> _What needs to be done_
Transcribe the whole listing below without changing a word, but leave out every image.

> _Supplied material_
BEGIN

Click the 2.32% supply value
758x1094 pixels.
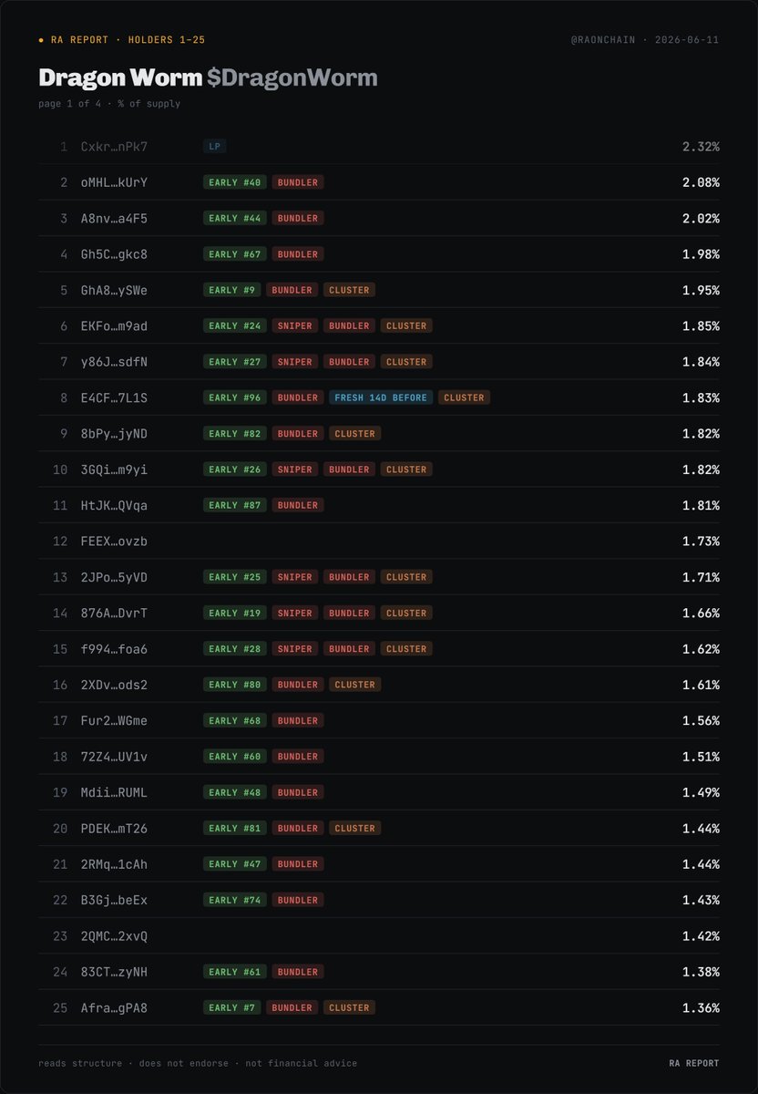[701, 146]

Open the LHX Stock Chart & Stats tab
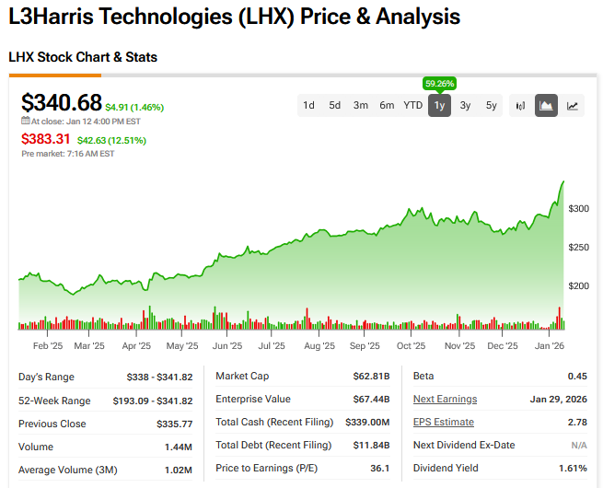(83, 57)
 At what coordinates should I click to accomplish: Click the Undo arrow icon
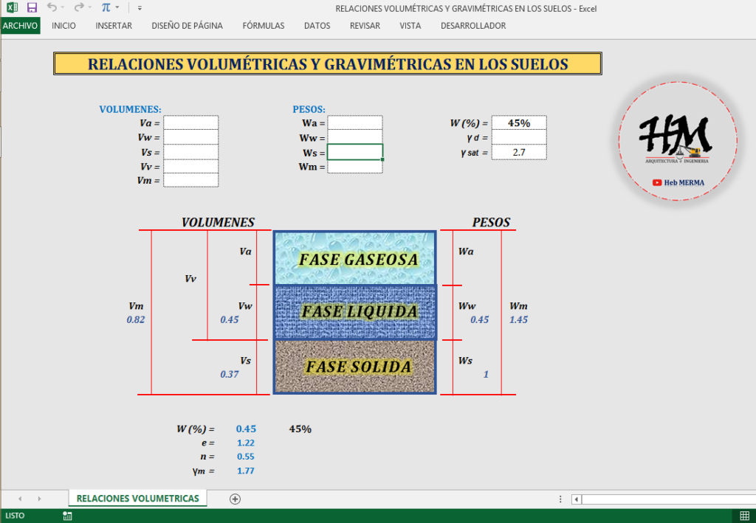[51, 8]
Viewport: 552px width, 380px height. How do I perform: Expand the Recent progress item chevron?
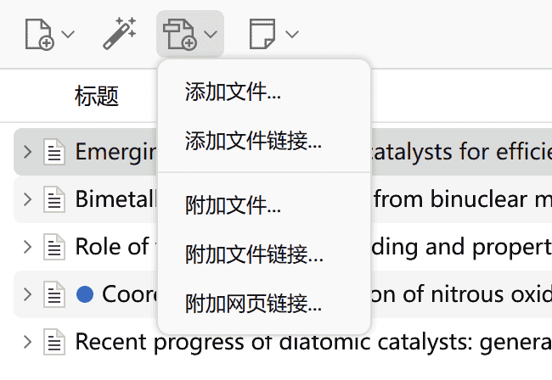click(x=27, y=343)
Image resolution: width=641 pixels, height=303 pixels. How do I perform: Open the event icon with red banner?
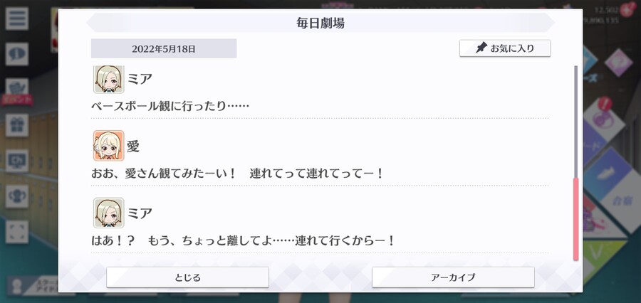[x=17, y=92]
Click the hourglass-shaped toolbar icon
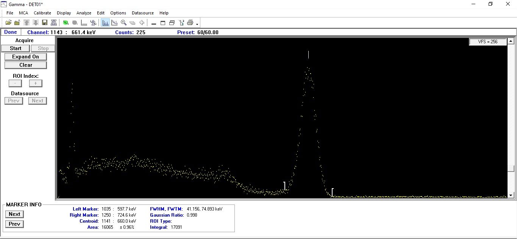Viewport: 517px width, 239px height. [x=54, y=23]
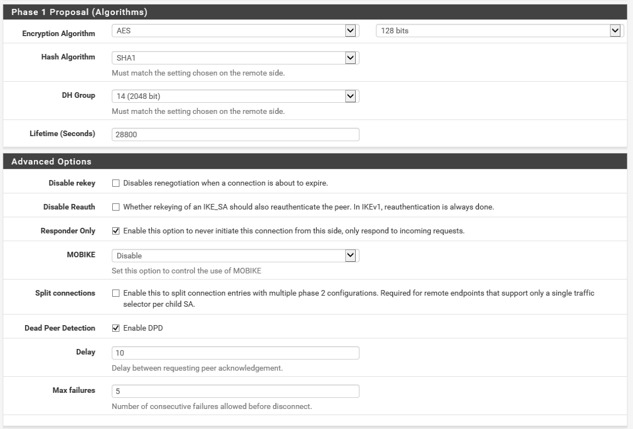This screenshot has width=633, height=429.
Task: Focus the Max failures input field
Action: click(x=235, y=391)
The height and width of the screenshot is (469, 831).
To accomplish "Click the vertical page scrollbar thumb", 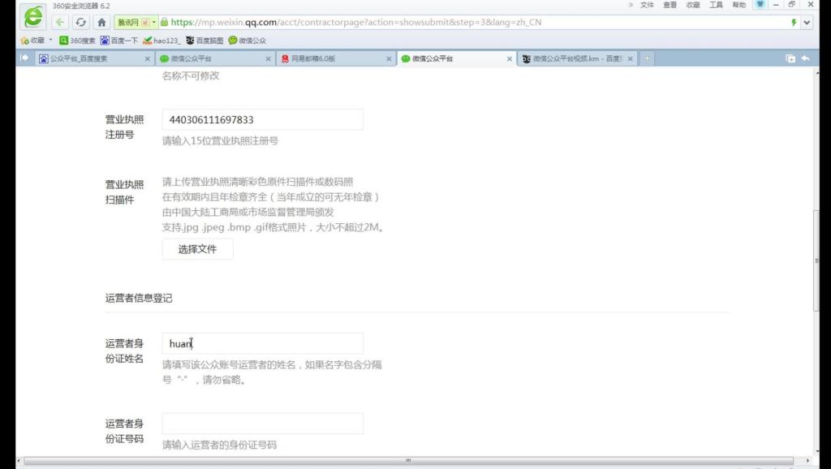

END

> _Solution for this task_
Click the 2.32% supply value
758x1094 pixels.
[701, 146]

Open the LHX Stock Chart & Stats tab
(83, 57)
 At what coordinates should I click to accomplish: Click the Undo arrow icon
[51, 8]
Viewport: 552px width, 380px height. How do I perform: Expand the Recent progress item chevron?
click(x=27, y=343)
Image resolution: width=641 pixels, height=303 pixels. How do I perform: Open the event icon with red banner?
[x=17, y=92]
Click the hourglass-shaped toolbar icon
Viewport: 517px width, 239px height. [x=54, y=23]
This screenshot has width=633, height=429.
Task: Focus the Max failures input field
Action: click(x=235, y=391)
The height and width of the screenshot is (469, 831).
To accomplish "Click the vertical page scrollbar thumb", 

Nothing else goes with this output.